Download, preprocess, split, and save a Hugging Face dataset to JSONL files.

Handles splitting into train/validation/test sets based on available splits and the val_proportion parameter. Processes each example using the provided process_example_fn and saves the results.

Parameters:

dset – The loaded Hugging Face DatasetDict.
dataset_name – Name of the dataset (for logging).
dataset_root – The root directory to save the processed JSONL files.
tokenizer – The tokenizer instance.
process_example_fn – Function to process individual examples.
split_val_from_train – If True, split validation from train set. Otherwise, split from test set (if available).
val_proportion – Proportion of data to use for validation split.
train_aliases – Tuple of possible names for the training split.
test_aliases – Tuple of possible names for the test split.
val_aliases – Tuple of possible names for the validation split.
delete_raw – If True, delete raw HF dataset cache after processing.
seed – Random seed for splitting.
rewrite – If True, overwrite existing processed files.

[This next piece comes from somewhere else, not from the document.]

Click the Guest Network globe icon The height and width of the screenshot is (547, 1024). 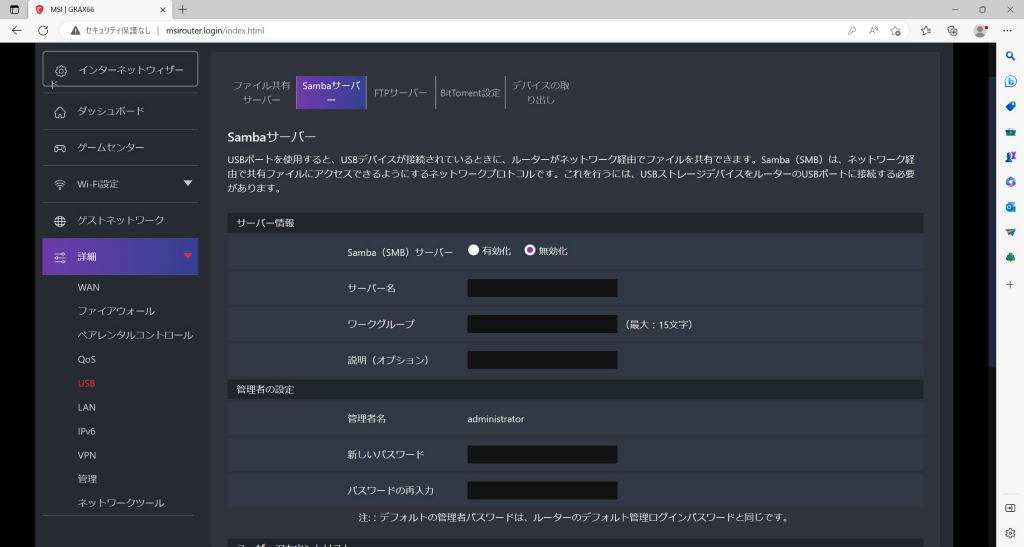(59, 221)
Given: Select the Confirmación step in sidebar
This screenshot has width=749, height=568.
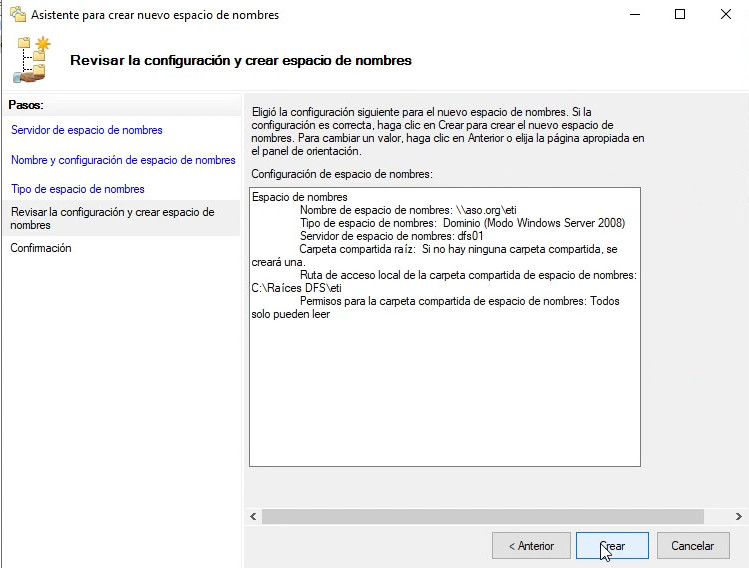Looking at the screenshot, I should coord(41,248).
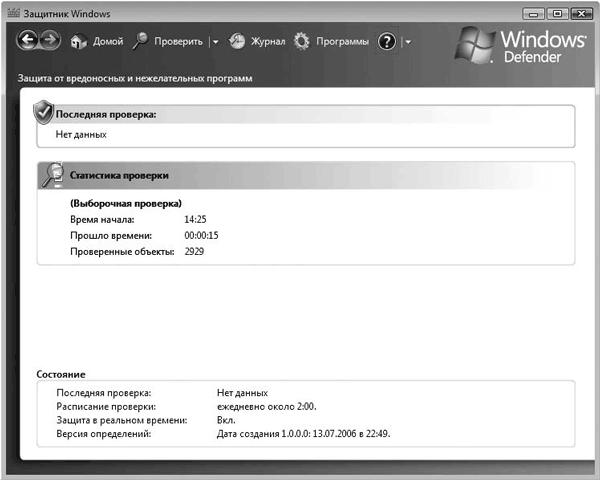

class bridge.data.builders.hf_dataset.HFDatasetBuilder( dataset_name: str, tokenizer, process_example_fn: bridge.data.builders.hf_dataset.ProcessExampleFn, dataset_dict: Optional[datasets.DatasetDict] = None, dataset_subset: Optional[str] = None, dataset_root: Optional[Union[str, pathlib.Path]] = None, split=None, seq_length=1024, seed: int = 1234, memmap_workers: int = 1, max_train_samples: Optional[int] = None, packed_sequence_specs: Optional[megatron.bridge.data.datasets.packed_sequence.PackedSequenceSpecs] = None, download_mode: Optional[str] = None, val_proportion: Optional[float] = 0.05, split_val_from_train: bool = True, rewrite: bool = True, delete_raw: bool = False, hf_kwargs: Optional[dict[str, Any]] = None, dataset_kwargs: Optional[dict[str, Any]] = None, hf_filter_lambda: Optional[Callable] = None, hf_filter_lambda_kwargs: Optional[dict[str, Any]] = None, do_validation: bool = True, do_test: bool = True, )#

Bases: megatron.bridge.data.builders.finetuning_dataset.FinetuningDatasetBuilder

Builder class for Hugging Face datasets.

This class extends FinetuningDatasetBuilder to work with Hugging Face datasets instead of file paths. It provides methods to build datasets from Hugging Face’s datasets library.